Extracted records
:::
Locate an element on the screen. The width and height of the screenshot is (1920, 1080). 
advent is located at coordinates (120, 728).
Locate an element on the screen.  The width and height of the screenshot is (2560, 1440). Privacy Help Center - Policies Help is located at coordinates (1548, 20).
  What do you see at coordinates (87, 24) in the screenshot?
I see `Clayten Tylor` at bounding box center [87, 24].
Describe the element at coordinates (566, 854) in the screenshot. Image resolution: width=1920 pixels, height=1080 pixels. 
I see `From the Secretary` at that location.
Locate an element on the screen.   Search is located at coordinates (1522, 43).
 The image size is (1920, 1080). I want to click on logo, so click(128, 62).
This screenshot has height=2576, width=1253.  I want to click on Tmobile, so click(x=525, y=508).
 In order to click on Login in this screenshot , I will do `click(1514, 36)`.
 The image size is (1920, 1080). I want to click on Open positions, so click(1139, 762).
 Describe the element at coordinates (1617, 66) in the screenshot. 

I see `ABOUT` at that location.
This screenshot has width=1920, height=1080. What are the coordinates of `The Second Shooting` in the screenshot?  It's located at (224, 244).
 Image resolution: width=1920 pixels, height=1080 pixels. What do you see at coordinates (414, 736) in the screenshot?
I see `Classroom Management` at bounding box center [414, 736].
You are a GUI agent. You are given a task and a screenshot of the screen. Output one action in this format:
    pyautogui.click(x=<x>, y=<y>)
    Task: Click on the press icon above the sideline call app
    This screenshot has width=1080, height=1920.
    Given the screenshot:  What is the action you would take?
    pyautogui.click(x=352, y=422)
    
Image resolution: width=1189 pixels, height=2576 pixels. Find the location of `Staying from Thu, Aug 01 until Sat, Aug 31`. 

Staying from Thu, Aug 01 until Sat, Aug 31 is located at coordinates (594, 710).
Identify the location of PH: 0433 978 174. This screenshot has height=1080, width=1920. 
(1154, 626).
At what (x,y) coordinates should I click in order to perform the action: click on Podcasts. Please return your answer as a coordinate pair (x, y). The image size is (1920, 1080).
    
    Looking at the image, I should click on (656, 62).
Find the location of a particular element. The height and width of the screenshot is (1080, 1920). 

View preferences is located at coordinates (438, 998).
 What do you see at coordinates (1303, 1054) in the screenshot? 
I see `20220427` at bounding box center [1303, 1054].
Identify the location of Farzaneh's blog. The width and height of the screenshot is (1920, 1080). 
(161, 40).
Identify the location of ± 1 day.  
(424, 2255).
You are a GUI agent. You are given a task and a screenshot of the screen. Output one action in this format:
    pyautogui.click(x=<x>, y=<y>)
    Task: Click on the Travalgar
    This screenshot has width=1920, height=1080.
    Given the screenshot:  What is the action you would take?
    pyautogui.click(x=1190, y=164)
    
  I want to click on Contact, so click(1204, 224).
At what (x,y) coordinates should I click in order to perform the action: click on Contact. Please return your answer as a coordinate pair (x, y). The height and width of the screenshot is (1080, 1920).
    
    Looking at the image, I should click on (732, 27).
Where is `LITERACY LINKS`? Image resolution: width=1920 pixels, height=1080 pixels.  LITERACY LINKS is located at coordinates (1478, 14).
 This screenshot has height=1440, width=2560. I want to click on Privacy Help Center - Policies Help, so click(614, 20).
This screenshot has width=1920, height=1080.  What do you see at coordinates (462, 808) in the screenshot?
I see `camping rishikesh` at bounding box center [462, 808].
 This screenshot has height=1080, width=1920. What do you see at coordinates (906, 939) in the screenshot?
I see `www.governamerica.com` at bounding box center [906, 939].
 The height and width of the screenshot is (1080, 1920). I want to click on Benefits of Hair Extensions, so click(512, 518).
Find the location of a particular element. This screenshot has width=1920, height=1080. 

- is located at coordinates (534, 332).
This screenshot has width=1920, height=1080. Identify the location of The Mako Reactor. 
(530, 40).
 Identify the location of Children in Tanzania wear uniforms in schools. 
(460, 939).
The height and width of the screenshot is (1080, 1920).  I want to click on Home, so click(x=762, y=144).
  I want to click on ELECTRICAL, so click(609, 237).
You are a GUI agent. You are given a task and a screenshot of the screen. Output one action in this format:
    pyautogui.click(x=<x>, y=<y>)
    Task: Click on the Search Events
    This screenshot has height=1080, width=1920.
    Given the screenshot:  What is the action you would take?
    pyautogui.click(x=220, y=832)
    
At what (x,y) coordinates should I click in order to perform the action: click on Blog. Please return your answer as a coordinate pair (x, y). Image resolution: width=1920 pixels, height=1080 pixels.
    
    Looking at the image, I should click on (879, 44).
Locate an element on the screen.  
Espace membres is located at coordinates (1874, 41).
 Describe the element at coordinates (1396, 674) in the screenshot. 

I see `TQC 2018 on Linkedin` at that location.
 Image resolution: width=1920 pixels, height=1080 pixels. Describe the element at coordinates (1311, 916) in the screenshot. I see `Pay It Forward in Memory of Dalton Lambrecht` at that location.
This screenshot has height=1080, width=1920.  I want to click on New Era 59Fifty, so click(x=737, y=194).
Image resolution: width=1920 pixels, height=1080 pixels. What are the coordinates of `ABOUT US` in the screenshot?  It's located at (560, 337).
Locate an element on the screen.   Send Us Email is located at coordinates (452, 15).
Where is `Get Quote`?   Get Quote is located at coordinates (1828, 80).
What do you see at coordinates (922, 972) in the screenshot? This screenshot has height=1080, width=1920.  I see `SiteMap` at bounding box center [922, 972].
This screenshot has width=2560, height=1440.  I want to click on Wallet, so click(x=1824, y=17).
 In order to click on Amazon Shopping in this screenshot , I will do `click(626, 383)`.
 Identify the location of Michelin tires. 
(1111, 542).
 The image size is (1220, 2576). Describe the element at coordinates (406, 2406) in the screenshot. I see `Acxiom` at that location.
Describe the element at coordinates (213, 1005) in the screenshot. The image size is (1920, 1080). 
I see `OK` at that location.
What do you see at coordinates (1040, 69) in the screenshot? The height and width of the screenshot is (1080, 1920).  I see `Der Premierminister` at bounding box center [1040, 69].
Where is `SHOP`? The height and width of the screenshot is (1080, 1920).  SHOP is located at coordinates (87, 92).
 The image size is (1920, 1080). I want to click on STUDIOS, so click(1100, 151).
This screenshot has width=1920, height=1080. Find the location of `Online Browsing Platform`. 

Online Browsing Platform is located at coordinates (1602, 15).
:::
▶ [EXERCISE DESCRIPTION]: Reproduce all of the data above word for word, keeping every line in its original order.

▶ [THE OUTPUT]:
Locate an element on the screen. The width and height of the screenshot is (1920, 1080). 
advent is located at coordinates (120, 728).
Locate an element on the screen.  The width and height of the screenshot is (2560, 1440). Privacy Help Center - Policies Help is located at coordinates (1548, 20).
  What do you see at coordinates (87, 24) in the screenshot?
I see `Clayten Tylor` at bounding box center [87, 24].
Describe the element at coordinates (566, 854) in the screenshot. Image resolution: width=1920 pixels, height=1080 pixels. 
I see `From the Secretary` at that location.
Locate an element on the screen.   Search is located at coordinates (1522, 43).
 The image size is (1920, 1080). I want to click on logo, so click(128, 62).
This screenshot has height=2576, width=1253.  I want to click on Tmobile, so click(x=525, y=508).
 In order to click on Login in this screenshot , I will do `click(1514, 36)`.
 The image size is (1920, 1080). I want to click on Open positions, so click(1139, 762).
 Describe the element at coordinates (1617, 66) in the screenshot. 

I see `ABOUT` at that location.
This screenshot has width=1920, height=1080. What are the coordinates of `The Second Shooting` in the screenshot?  It's located at (224, 244).
 Image resolution: width=1920 pixels, height=1080 pixels. What do you see at coordinates (414, 736) in the screenshot?
I see `Classroom Management` at bounding box center [414, 736].
You are a GUI agent. You are given a task and a screenshot of the screen. Output one action in this format:
    pyautogui.click(x=<x>, y=<y>)
    Task: Click on the press icon above the sideline call app
    This screenshot has width=1080, height=1920.
    Given the screenshot:  What is the action you would take?
    pyautogui.click(x=352, y=422)
    
Image resolution: width=1189 pixels, height=2576 pixels. Find the location of `Staying from Thu, Aug 01 until Sat, Aug 31`. 

Staying from Thu, Aug 01 until Sat, Aug 31 is located at coordinates (594, 710).
Identify the location of PH: 0433 978 174. This screenshot has height=1080, width=1920. 
(1154, 626).
At what (x,y) coordinates should I click in order to perform the action: click on Podcasts. Please return your answer as a coordinate pair (x, y). The image size is (1920, 1080).
    
    Looking at the image, I should click on (656, 62).
Find the location of a particular element. The height and width of the screenshot is (1080, 1920). 

View preferences is located at coordinates (438, 998).
 What do you see at coordinates (1303, 1054) in the screenshot? 
I see `20220427` at bounding box center [1303, 1054].
Identify the location of Farzaneh's blog. The width and height of the screenshot is (1920, 1080). 
(161, 40).
Identify the location of ± 1 day.  
(424, 2255).
You are a GUI agent. You are given a task and a screenshot of the screen. Output one action in this format:
    pyautogui.click(x=<x>, y=<y>)
    Task: Click on the Travalgar
    This screenshot has width=1920, height=1080.
    Given the screenshot:  What is the action you would take?
    pyautogui.click(x=1190, y=164)
    
  I want to click on Contact, so click(1204, 224).
At what (x,y) coordinates should I click in order to perform the action: click on Contact. Please return your answer as a coordinate pair (x, y). The height and width of the screenshot is (1080, 1920).
    
    Looking at the image, I should click on (732, 27).
Where is `LITERACY LINKS`? Image resolution: width=1920 pixels, height=1080 pixels.  LITERACY LINKS is located at coordinates (1478, 14).
 This screenshot has height=1440, width=2560. I want to click on Privacy Help Center - Policies Help, so click(614, 20).
This screenshot has width=1920, height=1080.  What do you see at coordinates (462, 808) in the screenshot?
I see `camping rishikesh` at bounding box center [462, 808].
 This screenshot has height=1080, width=1920. What do you see at coordinates (906, 939) in the screenshot?
I see `www.governamerica.com` at bounding box center [906, 939].
 The height and width of the screenshot is (1080, 1920). I want to click on Benefits of Hair Extensions, so click(512, 518).
Find the location of a particular element. This screenshot has width=1920, height=1080. 

- is located at coordinates (534, 332).
This screenshot has width=1920, height=1080. Identify the location of The Mako Reactor. 
(530, 40).
 Identify the location of Children in Tanzania wear uniforms in schools. 
(460, 939).
The height and width of the screenshot is (1080, 1920).  I want to click on Home, so click(x=762, y=144).
  I want to click on ELECTRICAL, so click(609, 237).
You are a GUI agent. You are given a task and a screenshot of the screen. Output one action in this format:
    pyautogui.click(x=<x>, y=<y>)
    Task: Click on the Search Events
    This screenshot has height=1080, width=1920.
    Given the screenshot:  What is the action you would take?
    pyautogui.click(x=220, y=832)
    
At what (x,y) coordinates should I click in order to perform the action: click on Blog. Please return your answer as a coordinate pair (x, y). Image resolution: width=1920 pixels, height=1080 pixels.
    
    Looking at the image, I should click on (879, 44).
Locate an element on the screen.  
Espace membres is located at coordinates (1874, 41).
 Describe the element at coordinates (1396, 674) in the screenshot. 

I see `TQC 2018 on Linkedin` at that location.
 Image resolution: width=1920 pixels, height=1080 pixels. Describe the element at coordinates (1311, 916) in the screenshot. I see `Pay It Forward in Memory of Dalton Lambrecht` at that location.
This screenshot has height=1080, width=1920.  I want to click on New Era 59Fifty, so click(x=737, y=194).
Image resolution: width=1920 pixels, height=1080 pixels. What are the coordinates of `ABOUT US` in the screenshot?  It's located at (560, 337).
Locate an element on the screen.   Send Us Email is located at coordinates (452, 15).
Where is `Get Quote`?   Get Quote is located at coordinates (1828, 80).
What do you see at coordinates (922, 972) in the screenshot? This screenshot has height=1080, width=1920.  I see `SiteMap` at bounding box center [922, 972].
This screenshot has width=2560, height=1440.  I want to click on Wallet, so click(x=1824, y=17).
 In order to click on Amazon Shopping in this screenshot , I will do `click(626, 383)`.
 Identify the location of Michelin tires. 
(1111, 542).
 The image size is (1220, 2576). Describe the element at coordinates (406, 2406) in the screenshot. I see `Acxiom` at that location.
Describe the element at coordinates (213, 1005) in the screenshot. The image size is (1920, 1080). 
I see `OK` at that location.
What do you see at coordinates (1040, 69) in the screenshot? The height and width of the screenshot is (1080, 1920).  I see `Der Premierminister` at bounding box center [1040, 69].
Where is `SHOP`? The height and width of the screenshot is (1080, 1920).  SHOP is located at coordinates (87, 92).
 The image size is (1920, 1080). I want to click on STUDIOS, so click(1100, 151).
This screenshot has width=1920, height=1080. Find the location of `Online Browsing Platform`. 

Online Browsing Platform is located at coordinates (1602, 15).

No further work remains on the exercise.